=== TEXT SECTION ===

Bizarre network application problem

R

Ron Albright

I have a small PC running Fedora Core 3 with kernel 2.6.12-1.1380_FC3. On
it is a Java application that collects data from a serial port and sends
it to a server application. It can do this over a LAN (possible a
broadband internet connection) or a dialup internet connection. In some
cases it has a fixed IP and in some it uses DHCP. The connection can be
either through a normal socket or a SSL socket.

It works fine under all conditions except using SSL over the LAN when the
network interface is configured using DHCP. It works with a normal socket
over dialup or over the LAN with a fixed IP or DHCP. It works with the SSL
socket over dialup or over the LAN with a fixed IP but not DHCP. The
switch from fixed IP to DHCP can be on the same subnet with the
only change being the ifcfg-eth0 script and bringing the network interface
down and up. Switch it back and it works. I can bring up the network
interface with DHCP and switch the application from SSL to normal socket
without any other changes and it stops working. Switch it back and it
works.

The application has excellent logging and comprehensive exception
handling. Both sides show the connection but the app thread just seems to
freeze immediately after with no program exceptions of any kind.

A different small PC running Radhat 7.3 and a somewhat older version
of the app works fine even over SSL using DHCP.

I have no idea where to even start looking for this one. Any pointers on
things to check would be appreciated.
 
P

Pep

muttley said:
run the older app on the new machine.

I think it's your machine.

Not necessarily.

Run the older app on FC3 and see what happens but also run the newer app on
RH7.3 to compare the results.

If the older app runs on FC3 then it points to the newer app being wrong.

Also, if the newer app runs on the RH7.3 then it points to the FC3 o/s being
wrong.

What are the differences between the older and newer apps?

Pep.
 
C

Chris Uppal

Ron said:
It works fine under all conditions except using SSL over the LAN when the
network interface is configured using DHCP. It works with a normal socket
over dialup or over the LAN with a fixed IP or DHCP. It works with the SSL
socket over dialup or over the LAN with a fixed IP but not DHCP. [...]
I have no idea where to even start looking for this one. Any pointers on
things to check would be appreciated.

After trying "muttley"s suggestion (and assuming that it didn't show up the
problem), I'd be inclined to focus very carefully on what was happening with
DHCP. First ensure that the settings supplied by DHCP are /exactly/ the same
as the static configuration (or it may be easier to change the static
configuration to be /exactly/ what DHCP would supply). Don't forget to
double-check things like the DNS and gateway info that may be supplied by DHCP.

===

WRITTEN REQUEST A:
Answer these questions about the forum thread on the network application problem:
(i) Which operating system and kernel version does the small PC run?
(ii) Which app does Pep suggest running on RH7.3?
(iii) According to Chris Uppal, what should be ensured first about the settings supplied by DHCP?
WRITTEN REQUEST B:
Edit the part of the forum thread that opens with "Not necessarily." and closes with "and newer apps?", changing "RH7.3" to "Red Hat 7.3" throughout.
WRITTEN REQUEST C:
Please resume the forum thread about the network application problem right after its last sentence.

=== SUPPLIED DATA ===

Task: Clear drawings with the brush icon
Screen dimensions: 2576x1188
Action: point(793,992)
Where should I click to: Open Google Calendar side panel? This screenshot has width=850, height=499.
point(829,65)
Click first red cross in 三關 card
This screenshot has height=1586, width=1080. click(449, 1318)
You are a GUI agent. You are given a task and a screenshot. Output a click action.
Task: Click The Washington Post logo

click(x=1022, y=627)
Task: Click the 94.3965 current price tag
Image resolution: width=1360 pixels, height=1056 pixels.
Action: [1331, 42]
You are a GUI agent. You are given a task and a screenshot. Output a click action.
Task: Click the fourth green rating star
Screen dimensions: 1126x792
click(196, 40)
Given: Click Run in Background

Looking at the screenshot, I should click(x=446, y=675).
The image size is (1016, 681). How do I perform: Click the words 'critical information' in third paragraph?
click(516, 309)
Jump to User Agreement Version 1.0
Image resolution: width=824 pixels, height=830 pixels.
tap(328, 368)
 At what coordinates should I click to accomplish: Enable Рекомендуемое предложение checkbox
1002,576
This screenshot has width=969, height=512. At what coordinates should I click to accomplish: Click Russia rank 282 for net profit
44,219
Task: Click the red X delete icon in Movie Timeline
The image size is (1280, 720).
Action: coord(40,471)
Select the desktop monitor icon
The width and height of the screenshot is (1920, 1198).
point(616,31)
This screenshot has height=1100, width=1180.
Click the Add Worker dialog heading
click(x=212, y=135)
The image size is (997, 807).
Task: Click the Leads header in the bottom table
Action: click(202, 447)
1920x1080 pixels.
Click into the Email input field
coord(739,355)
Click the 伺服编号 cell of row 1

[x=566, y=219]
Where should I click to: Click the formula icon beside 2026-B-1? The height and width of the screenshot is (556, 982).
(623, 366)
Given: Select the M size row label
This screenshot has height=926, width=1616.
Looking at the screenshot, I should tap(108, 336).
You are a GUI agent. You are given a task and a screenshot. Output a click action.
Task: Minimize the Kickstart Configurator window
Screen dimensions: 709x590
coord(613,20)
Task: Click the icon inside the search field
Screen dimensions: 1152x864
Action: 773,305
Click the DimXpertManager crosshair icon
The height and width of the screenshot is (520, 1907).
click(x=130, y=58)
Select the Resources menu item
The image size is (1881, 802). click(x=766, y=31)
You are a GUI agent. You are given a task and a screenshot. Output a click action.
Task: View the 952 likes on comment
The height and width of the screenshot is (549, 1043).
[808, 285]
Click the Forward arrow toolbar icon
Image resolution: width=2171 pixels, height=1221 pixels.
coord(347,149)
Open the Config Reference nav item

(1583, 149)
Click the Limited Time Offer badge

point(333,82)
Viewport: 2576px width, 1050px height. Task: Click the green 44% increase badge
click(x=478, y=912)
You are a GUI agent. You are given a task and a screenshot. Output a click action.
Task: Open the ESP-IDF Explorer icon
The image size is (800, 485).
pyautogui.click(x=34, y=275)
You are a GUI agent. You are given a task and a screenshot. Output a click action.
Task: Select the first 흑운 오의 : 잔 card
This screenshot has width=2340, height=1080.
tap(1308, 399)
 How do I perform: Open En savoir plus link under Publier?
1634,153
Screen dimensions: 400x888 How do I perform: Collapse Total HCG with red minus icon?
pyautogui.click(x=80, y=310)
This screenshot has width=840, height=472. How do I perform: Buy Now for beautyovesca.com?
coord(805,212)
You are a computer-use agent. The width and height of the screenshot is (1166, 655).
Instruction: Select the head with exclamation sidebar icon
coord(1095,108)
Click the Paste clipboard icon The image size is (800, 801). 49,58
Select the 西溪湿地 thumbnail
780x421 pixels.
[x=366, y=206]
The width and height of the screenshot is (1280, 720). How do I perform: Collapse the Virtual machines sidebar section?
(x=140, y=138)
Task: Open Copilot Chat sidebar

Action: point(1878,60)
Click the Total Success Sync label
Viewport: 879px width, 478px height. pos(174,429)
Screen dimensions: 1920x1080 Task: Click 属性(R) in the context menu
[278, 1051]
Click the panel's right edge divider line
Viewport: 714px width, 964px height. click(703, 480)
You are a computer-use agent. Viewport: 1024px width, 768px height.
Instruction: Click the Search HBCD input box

===

EXERCISE RESPONSE A:
(i) Fedora Core 3 with kernel 2.6.12-1.1380_FC3.
(ii) The newer app.
(iii) That they are exactly the same as the static configuration.

EXERCISE RESPONSE B:
Not necessarily.

Run the older app on FC3 and see what happens but also run the newer app on
Red Hat 7.3 to compare the results.

If the older app runs on FC3 then it points to the newer app being wrong.

Also, if the newer app runs on the Red Hat 7.3 then it points to the FC3 o/s being
wrong.

What are the differences between the older and newer apps?

EXERCISE RESPONSE C:
I seem to remember that even the hostname can be supplied by DHCP, if so check
that too -- check /everything/. Does the problem still manifest ? Then fire
up Ethereal and look /very/ hard at the network behaviour, taking particular
note of the IP headers and the like (i.e. don't only look at the payload). For
comparison do the same thing with SSL turned off. Obviously there will be some
differences caused by the need to set up and use encryption, but a lot of the
traffic /should/ be identical (DNS lookups and the like). Where is the
difference ?

-- chris
 
R

Ron Albright

After trying "muttley"s suggestion (and assuming that it didn't show up the
problem), I'd be inclined to focus very carefully on what was happening with
DHCP.

I ran the new app on the old hardware/OS and still had the problem.
Running the old app on the new hardware/OS would take some significant
work. To Pep: The difference is the older version uses RMI while the newer
uses a straight SSL socket. But they both use identical code, keys and
passphrases to set up the socket factories.
First ensure that the settings supplied by DHCP are /exactly/ the same
as the static configuration (or it may be easier to change the static
configuration to be /exactly/ what DHCP would supply). Don't forget to
double-check things like the DNS and gateway info that may be supplied by DHCP.
I seem to remember that even the hostname can be supplied by DHCP, if so check
that too -- check /everything/. Does the problem still manifest ?

I've checked everything under ifconfig and netstat -r and they are
identical. What's confusing is under DHCP even when the app connection is
hanging, all other network functions seem to work including ssh to the
server. The hostname wasn't set and DHCP was suppling one but I set the
hostname so it was the same under DHCP and fixed IP and it made no
difference.

I found that when I boot DHCP kill the app (the app starts on boot) take
the network interface down set a fixed IP and bring the network interface
back up the app still won't talk until I do a reboot with the fixed IP
configuration.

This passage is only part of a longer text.